A 49-year-old Shropshire man who was involved in the supply of up to £50,000 worth of cannabis has been spared an immediate prison sentence because of a serious medical condition.
Junea Joseph needed to attend Telford’s Princess Royal Hospital for renal dialysis three times a week and was on a NHS waiting list for a kidney transplant, Wolverhampton Crown Court heard yesterday.
At the court, Judge Robin Onions told Joseph that due to “compelling medical evidence” he could suspend the jail sentence he was required to impose for the drugs offence.
Joseph, of Holyhead Road, Albrighton, near Shifnal, was given a total of 52 weeks in jail suspended for two years and was also placed on supervision for a year and ordered to pay £200 costs.
At an earlier hearing Joseph had admitted being concerned in the supply of cannabis with three other Shropshire men in July last year.
He also pleaded guilty to producing cannabis plants and two charges of possession of stun guns for which he was given concurrent suspended jail sentences.
In addition Joseph was placed on a curfew for six months between 7pm and 7am each day. Judge Onions said the defendant would be electronically tagged, but the curfew would be relaxed on the three evenings that Joseph must attend hospital for his dialysis treatment.
The court heard Joseph and the three other men were caught during a West Mercia police operation when they were seen unloading 10 kilos of cannabis, with a street value of up to £50,000, from a van outside a Telford address.
Mrs Janet Pitt-Lewis, prosecuting, said when police visited Joseph’s home they found 11 cannabis plants growing and two stun guns.
In a basis-of-plea read to the court Joseph said he was not an organiser of the drug supply and had initially borrowed an Audi car from one of the other defendants to travel to Barton Mills, near Newmarket, Suffolk.

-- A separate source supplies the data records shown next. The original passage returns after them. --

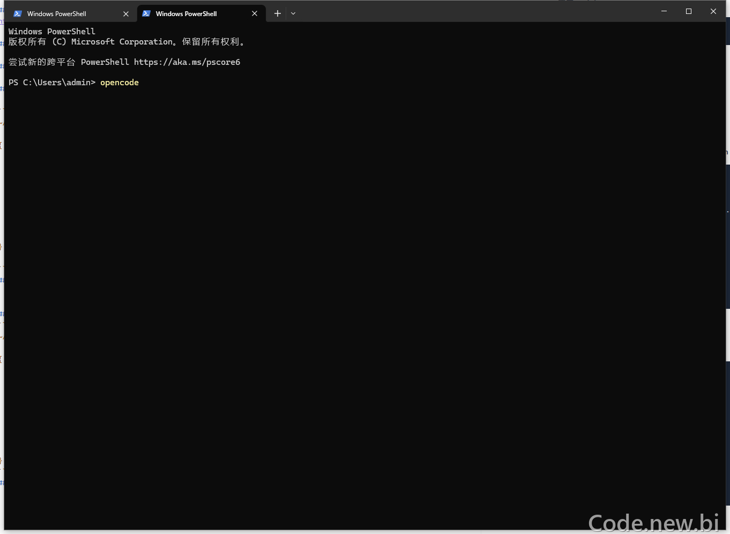Click the PowerShell icon on the first tab

[x=18, y=13]

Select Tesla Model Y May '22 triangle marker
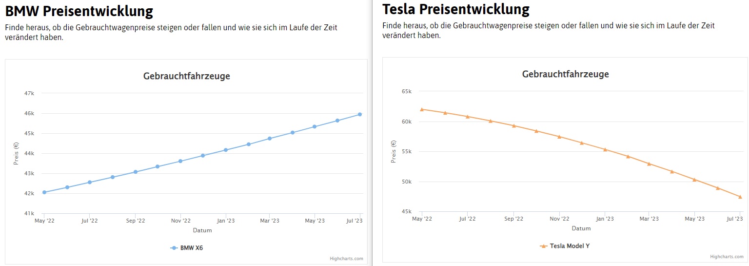tap(422, 109)
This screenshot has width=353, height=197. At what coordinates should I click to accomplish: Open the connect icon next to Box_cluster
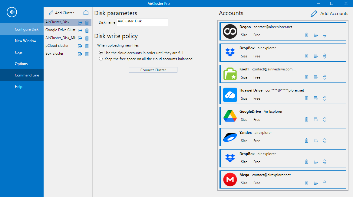point(80,54)
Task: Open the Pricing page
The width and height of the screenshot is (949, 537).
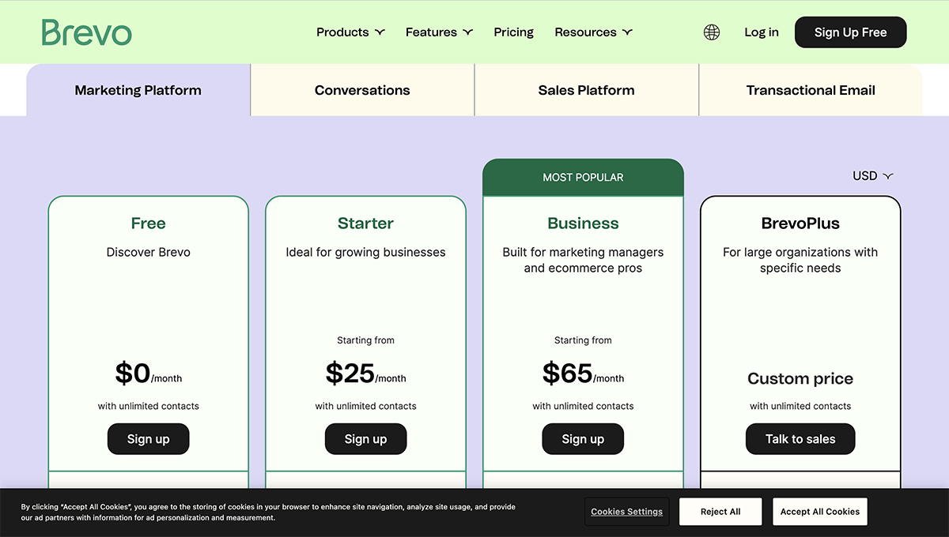Action: coord(513,32)
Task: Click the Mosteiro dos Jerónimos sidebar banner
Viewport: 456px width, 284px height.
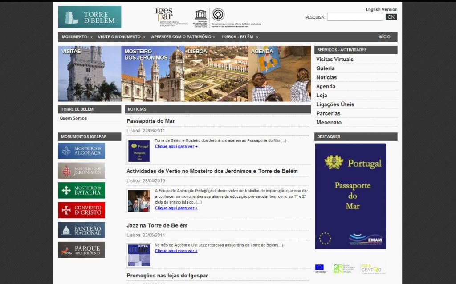Action: point(81,171)
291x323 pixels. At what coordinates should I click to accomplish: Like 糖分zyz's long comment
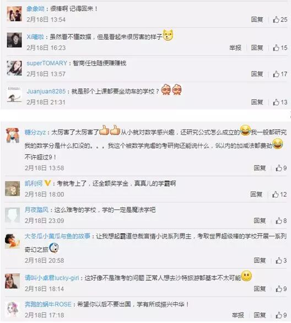281,168
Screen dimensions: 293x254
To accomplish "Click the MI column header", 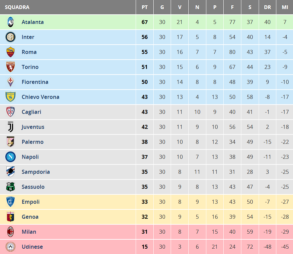I will 285,7.
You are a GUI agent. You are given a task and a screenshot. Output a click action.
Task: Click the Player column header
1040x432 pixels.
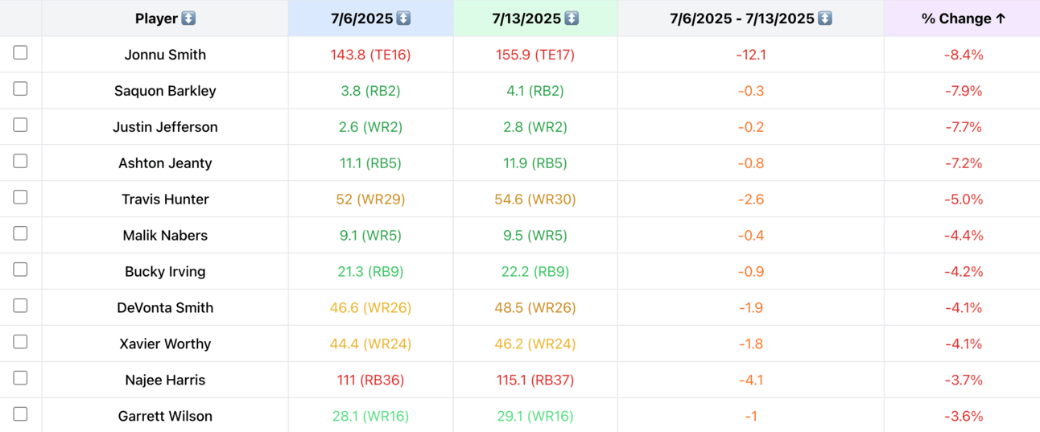[x=165, y=19]
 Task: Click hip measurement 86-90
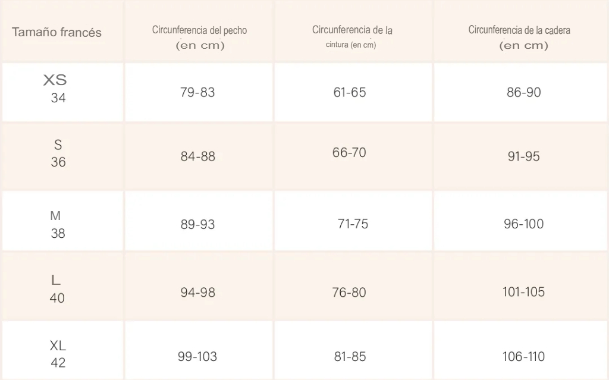tap(524, 92)
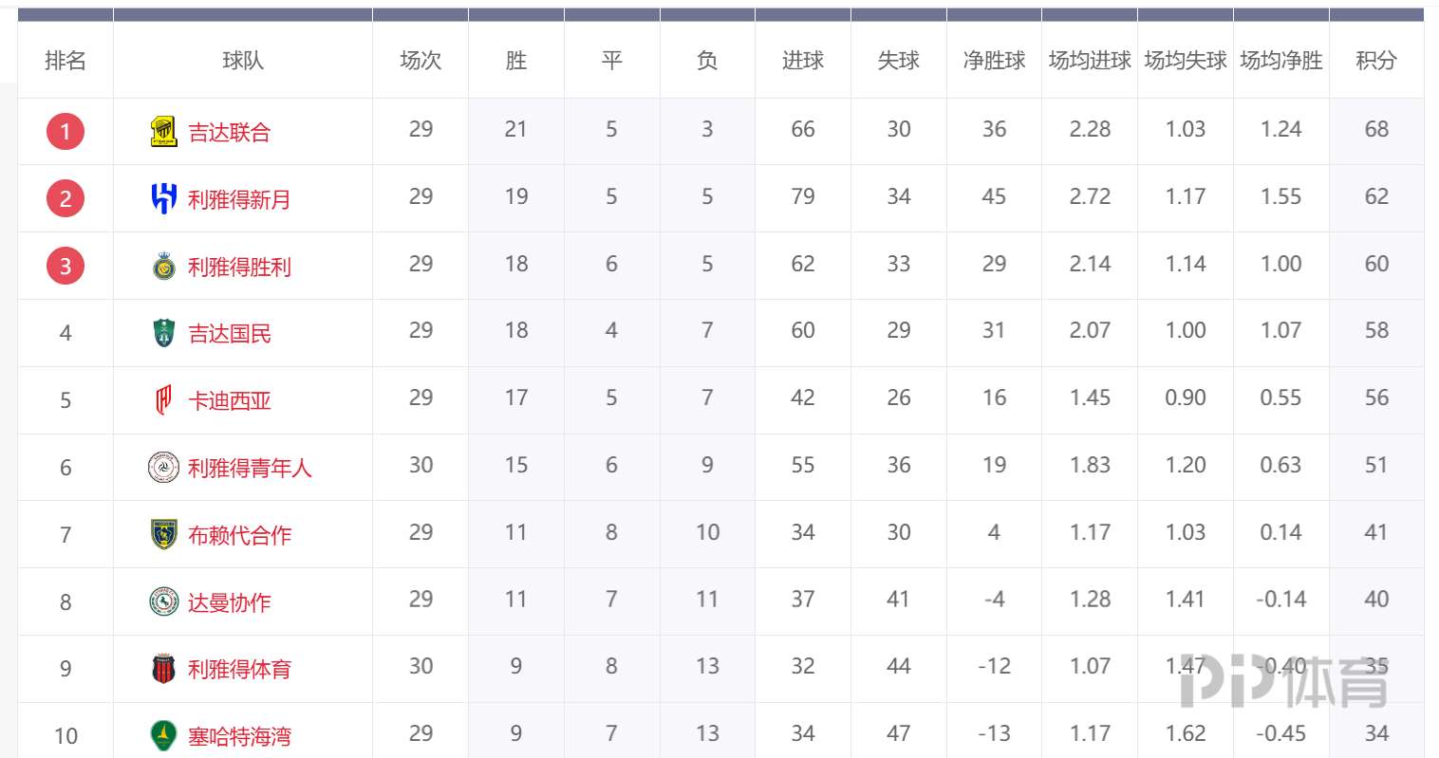
Task: Click the 吉达国民 green shield icon
Action: click(x=163, y=333)
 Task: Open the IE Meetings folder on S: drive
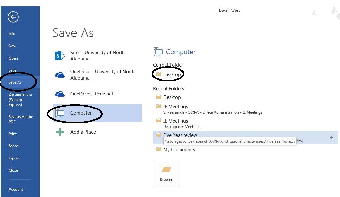point(175,107)
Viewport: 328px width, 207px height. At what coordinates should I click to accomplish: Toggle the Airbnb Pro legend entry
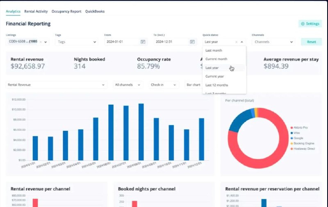point(299,128)
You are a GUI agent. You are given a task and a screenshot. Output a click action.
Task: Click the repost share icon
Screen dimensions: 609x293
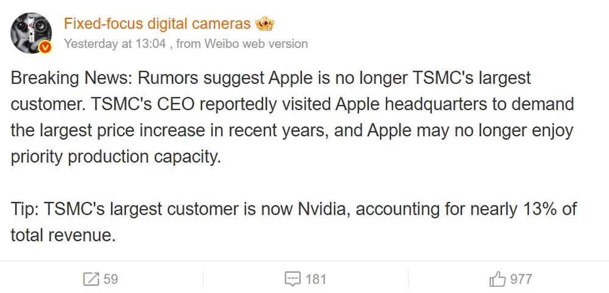[91, 279]
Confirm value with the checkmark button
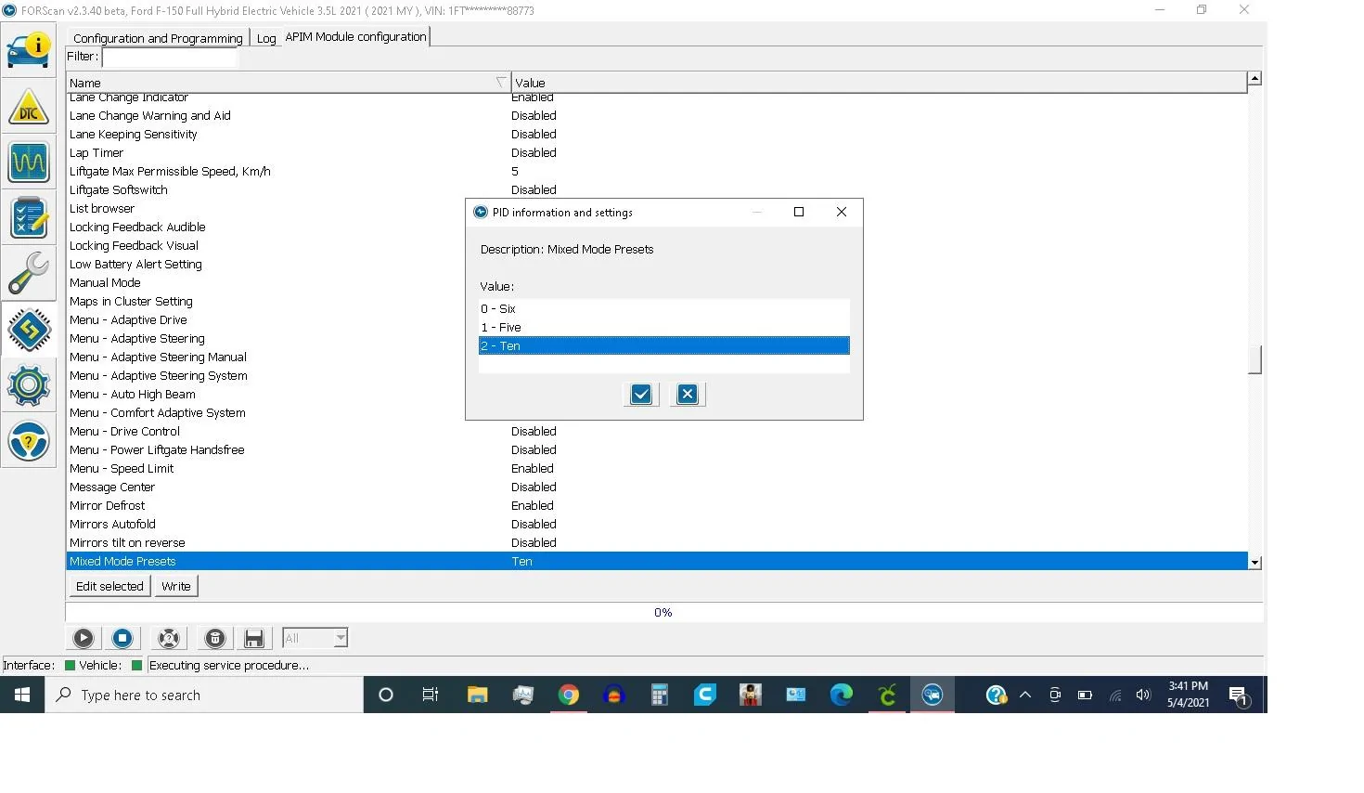 click(x=640, y=395)
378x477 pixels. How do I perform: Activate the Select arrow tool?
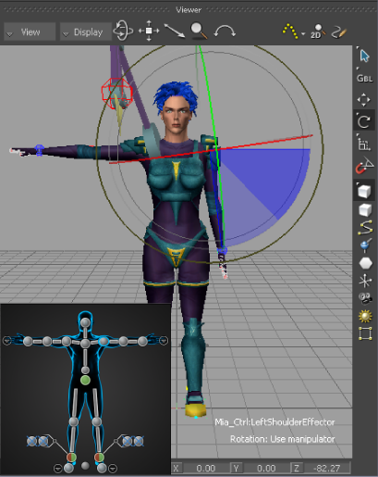point(364,56)
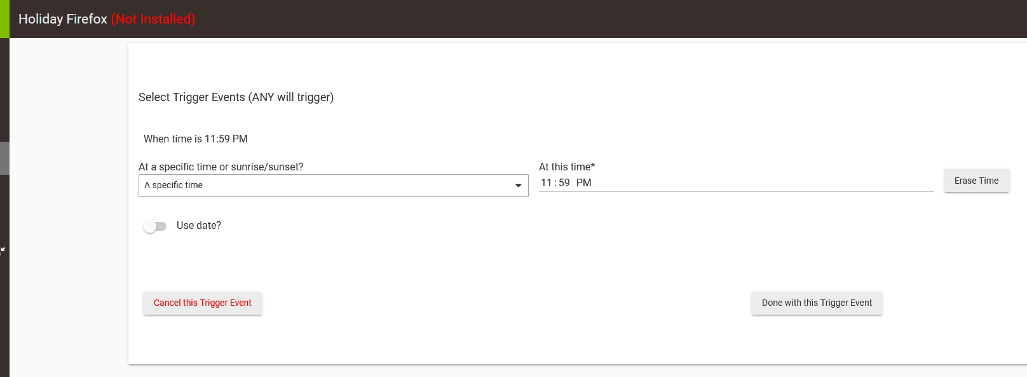Switch on the date option slider
Image resolution: width=1027 pixels, height=377 pixels.
[154, 226]
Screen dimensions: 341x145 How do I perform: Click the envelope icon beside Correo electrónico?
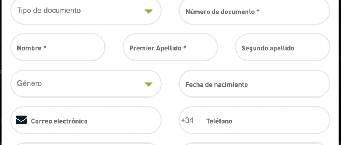pyautogui.click(x=21, y=120)
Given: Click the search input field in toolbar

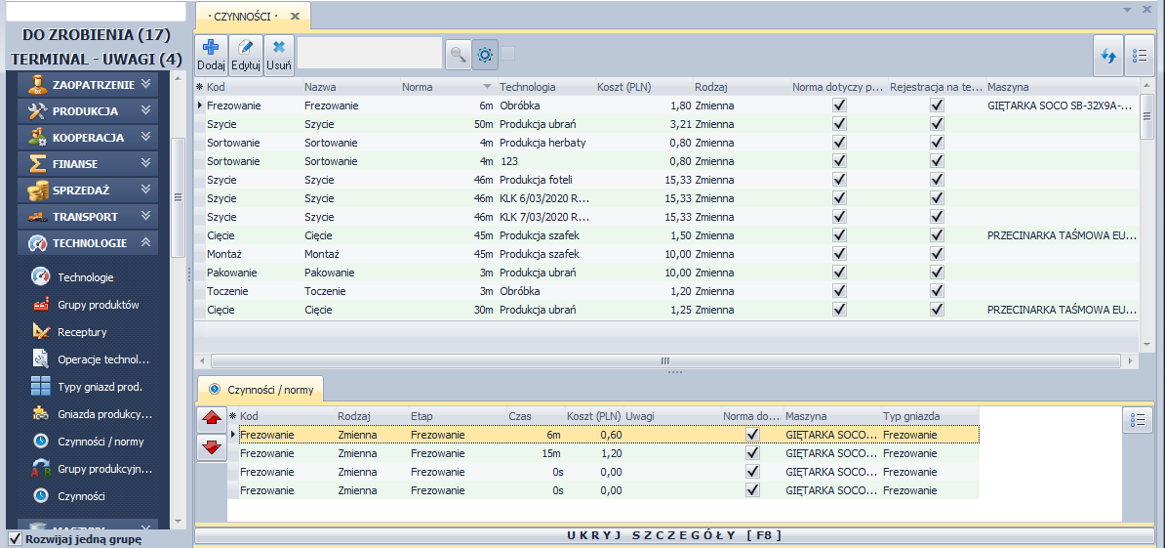Looking at the screenshot, I should click(369, 54).
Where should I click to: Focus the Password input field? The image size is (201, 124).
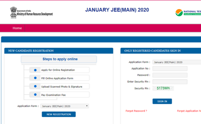pos(170,75)
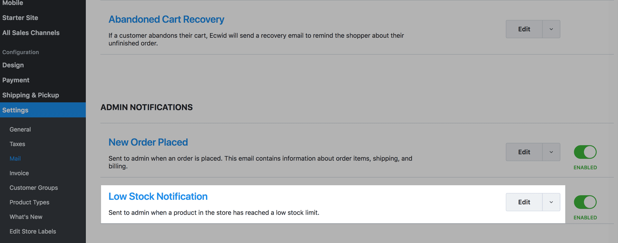Open the Taxes settings submenu

[17, 144]
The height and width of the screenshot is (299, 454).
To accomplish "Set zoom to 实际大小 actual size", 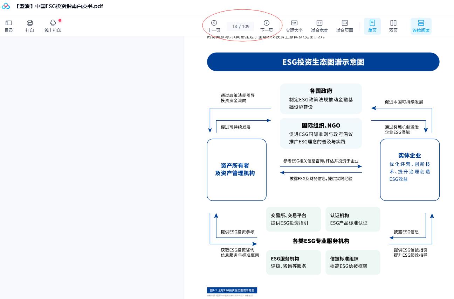I will pos(294,26).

He had given the other two men a lift and was suspicious and realised that they were involved in criminal activity, the court was told.
The two men returned independently, but he was with them when the drugs were later unloaded in Telford, the court was told.
Mr Mark Sharman, for Joseph, said it was out of character and that his client had previously led an industrious life and had a successful business that had fallen victim of the recession.